> _Provided passage_:

# # # # # # #

Phoenix is 11th in the Western Conference with 45 points after playing so well in the beginning of the year. The Yotes managed only six wins in December and are 1-1-1 in January. Mike Smith has returned from a groin injury and has given up one goal in each of the past two games. Ray Whitney leads the team with 36 points, while Radim Vrbata's 19 goals paces the way. Shane Doan is the only other player with double-digit goal totals, 12. They are a pretty good team defensively, but their problems lie in that there just isn't a lot of scoring and no real big-time threat.
It had the makings of being an ugly one for the New York Rangers: back-to-back games against two of the better teams in the Eastern Conference, a timeout by coach John Tortorella after a goal at 5:43 of the first, a 38-21 shot disadvantage (11 -1 at one point in the first 20 minutes). But that's why the Rangers employ arguably the best goaltender in all of hockey.
Buoyed by his opportunistic teammates, Henrik Lundqvist backstopped the Blueshirts to a 3-1 victory against the Pittsburgh Penguins on the road, their fourth win in a row and ninth in ten games. The nickname King was apropos for Lundqvist, who was given the celebratory hat and whose performance was described as "unbelievable" by a coach who doesn't normally lap praise upon his players to the media. The Swede's 37-save night gives him an 18-7-4 record on the year with an astounding 1.89 goals-against average and .939 save percentage.
The Rangers have 56 points, which puts them three points ahead of the Boston Bruins (who have played two fewer games) and Vancouver Canucks for the NHL's highest point total and best record. This was yet another win that proved New York has the ability to find ways to get two points.
Ben Lovejoy potted the first goal of the game in a first period in which New York looked lost, couldn't control the puck and relied on their stud netminder to bail them out. The Rangers were better after the timeout, but throughout the game -- as seen by the shot advantage for Pittsburgh -- they needed Lundqvist to keep them in it ... and ultimately preserve the win.

# # # # # # #

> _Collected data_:
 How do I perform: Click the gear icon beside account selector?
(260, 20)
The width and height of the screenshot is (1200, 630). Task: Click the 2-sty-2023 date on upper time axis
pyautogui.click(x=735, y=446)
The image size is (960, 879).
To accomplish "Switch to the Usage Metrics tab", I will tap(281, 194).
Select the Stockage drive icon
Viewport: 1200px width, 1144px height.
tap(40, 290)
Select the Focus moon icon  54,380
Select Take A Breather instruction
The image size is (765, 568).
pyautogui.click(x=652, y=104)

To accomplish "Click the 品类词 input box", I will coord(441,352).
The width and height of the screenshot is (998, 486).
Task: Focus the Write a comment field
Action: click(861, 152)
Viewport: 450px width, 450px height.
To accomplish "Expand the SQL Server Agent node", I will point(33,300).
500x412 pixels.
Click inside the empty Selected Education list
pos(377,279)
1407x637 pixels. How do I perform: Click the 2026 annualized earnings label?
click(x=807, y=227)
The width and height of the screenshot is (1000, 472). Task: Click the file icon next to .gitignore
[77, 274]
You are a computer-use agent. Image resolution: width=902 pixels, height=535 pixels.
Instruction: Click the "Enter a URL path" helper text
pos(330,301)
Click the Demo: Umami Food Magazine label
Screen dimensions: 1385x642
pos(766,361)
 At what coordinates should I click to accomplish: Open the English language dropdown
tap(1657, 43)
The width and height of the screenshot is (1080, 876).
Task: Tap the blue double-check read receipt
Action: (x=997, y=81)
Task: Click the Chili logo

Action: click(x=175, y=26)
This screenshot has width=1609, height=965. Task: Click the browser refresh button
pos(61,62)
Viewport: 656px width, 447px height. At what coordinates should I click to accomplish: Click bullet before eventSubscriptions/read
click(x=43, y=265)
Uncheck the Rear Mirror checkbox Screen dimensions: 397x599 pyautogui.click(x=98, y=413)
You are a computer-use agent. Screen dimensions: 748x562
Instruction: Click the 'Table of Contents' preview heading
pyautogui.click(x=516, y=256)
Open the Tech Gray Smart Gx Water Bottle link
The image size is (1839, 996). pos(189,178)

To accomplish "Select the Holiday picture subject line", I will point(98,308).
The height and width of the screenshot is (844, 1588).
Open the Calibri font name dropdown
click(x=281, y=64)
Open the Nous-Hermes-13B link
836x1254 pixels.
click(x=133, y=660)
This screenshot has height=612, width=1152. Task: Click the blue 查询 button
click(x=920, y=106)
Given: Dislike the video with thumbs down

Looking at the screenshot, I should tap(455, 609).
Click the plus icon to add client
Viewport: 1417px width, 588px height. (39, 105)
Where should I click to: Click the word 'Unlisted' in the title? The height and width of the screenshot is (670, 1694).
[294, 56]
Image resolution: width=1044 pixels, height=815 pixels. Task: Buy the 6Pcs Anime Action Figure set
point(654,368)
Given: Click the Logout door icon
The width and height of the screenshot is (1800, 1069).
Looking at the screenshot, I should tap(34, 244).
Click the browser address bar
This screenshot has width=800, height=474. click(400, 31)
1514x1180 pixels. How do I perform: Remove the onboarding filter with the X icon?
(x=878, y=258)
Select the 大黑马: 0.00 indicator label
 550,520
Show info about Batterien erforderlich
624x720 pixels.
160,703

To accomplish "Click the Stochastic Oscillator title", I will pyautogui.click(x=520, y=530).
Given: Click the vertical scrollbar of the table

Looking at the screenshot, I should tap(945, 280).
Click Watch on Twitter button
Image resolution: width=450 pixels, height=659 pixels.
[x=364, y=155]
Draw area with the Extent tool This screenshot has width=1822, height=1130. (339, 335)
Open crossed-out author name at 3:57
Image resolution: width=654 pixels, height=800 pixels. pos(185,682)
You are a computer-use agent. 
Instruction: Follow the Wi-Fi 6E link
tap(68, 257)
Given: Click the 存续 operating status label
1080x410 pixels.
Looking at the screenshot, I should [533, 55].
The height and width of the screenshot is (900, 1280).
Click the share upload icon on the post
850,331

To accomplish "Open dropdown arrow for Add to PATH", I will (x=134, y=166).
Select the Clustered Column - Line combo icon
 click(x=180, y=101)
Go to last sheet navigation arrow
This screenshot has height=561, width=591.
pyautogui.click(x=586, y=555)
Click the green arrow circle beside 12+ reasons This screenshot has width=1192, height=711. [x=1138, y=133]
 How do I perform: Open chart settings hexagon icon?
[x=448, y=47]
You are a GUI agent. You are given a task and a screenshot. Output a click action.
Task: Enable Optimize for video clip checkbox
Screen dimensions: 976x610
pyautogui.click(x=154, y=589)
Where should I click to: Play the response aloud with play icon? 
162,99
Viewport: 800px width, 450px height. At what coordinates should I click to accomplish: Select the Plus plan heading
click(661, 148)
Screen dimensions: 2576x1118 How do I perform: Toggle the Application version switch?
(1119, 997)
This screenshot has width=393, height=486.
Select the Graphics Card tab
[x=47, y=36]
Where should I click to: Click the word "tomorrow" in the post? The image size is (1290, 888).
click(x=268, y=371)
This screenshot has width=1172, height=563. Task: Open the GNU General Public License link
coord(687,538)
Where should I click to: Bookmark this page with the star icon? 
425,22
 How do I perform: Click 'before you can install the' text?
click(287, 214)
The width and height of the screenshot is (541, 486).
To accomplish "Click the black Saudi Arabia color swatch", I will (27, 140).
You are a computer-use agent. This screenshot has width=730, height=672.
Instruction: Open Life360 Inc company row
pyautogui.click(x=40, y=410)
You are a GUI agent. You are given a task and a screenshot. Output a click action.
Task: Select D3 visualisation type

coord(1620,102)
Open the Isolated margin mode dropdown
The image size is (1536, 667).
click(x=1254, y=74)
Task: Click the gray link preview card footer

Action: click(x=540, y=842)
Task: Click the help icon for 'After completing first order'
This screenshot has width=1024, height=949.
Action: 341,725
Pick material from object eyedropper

# # # # # # #

> _Work instructions_:
A - According to the hockey recap, what was the final score of the Rangers' game against the Pittsburgh Penguins?
B - Carry on the hockey recap from where it stops.

> _Exercise responses_:
A - The Rangers won 3-1.

B -
The Rangers tied the game up with less than two minutes remaining in the period when Ryan McDonagh took the offensive-zone faceoff win toward the left corner, threw an off-angle shot toward the net, which was deflected slightly by Brandon Dubinsky off Marc-Andre Fleury and cleaned up by Brad Richards at the far post for his 15th of the year.
Even though the Rangers settled in after the first, the shot advantage never disappeared (13-8 in the second, 14-6 in the third), and the Penguins did have the puck considerably longer. The Rangers' defense was pretty sound from the first point forward -- with the inevitable bumps along the way covered up by Lundqvist -- limiting Evgeni Malkin to only one shot and a minus-two rating. Besides the contribution on the first goal, McDonagh was stellar on defense (physical and positionally sound) and also jumped up the ice for a few offensive chances as well.
Brandon Dubinsky would score shorthanded at 3:09 of the second period on a two-on-one with Ryan Callahan and the game never really seemed all that close because of how locked in Lundqvist was. It was essentially put out of reach 1:20 into the third period when Fleury fanned on the puck as it came into the zone. Marian Gaborik forced the unsteady play by hustling down the ice, but his backhander hit the post, ultimately to be picked up by Derek Stepan for the goal.
The Rangers look to continue their hot streak and build on their league-best record against the Pittsburgh Penguins tonight.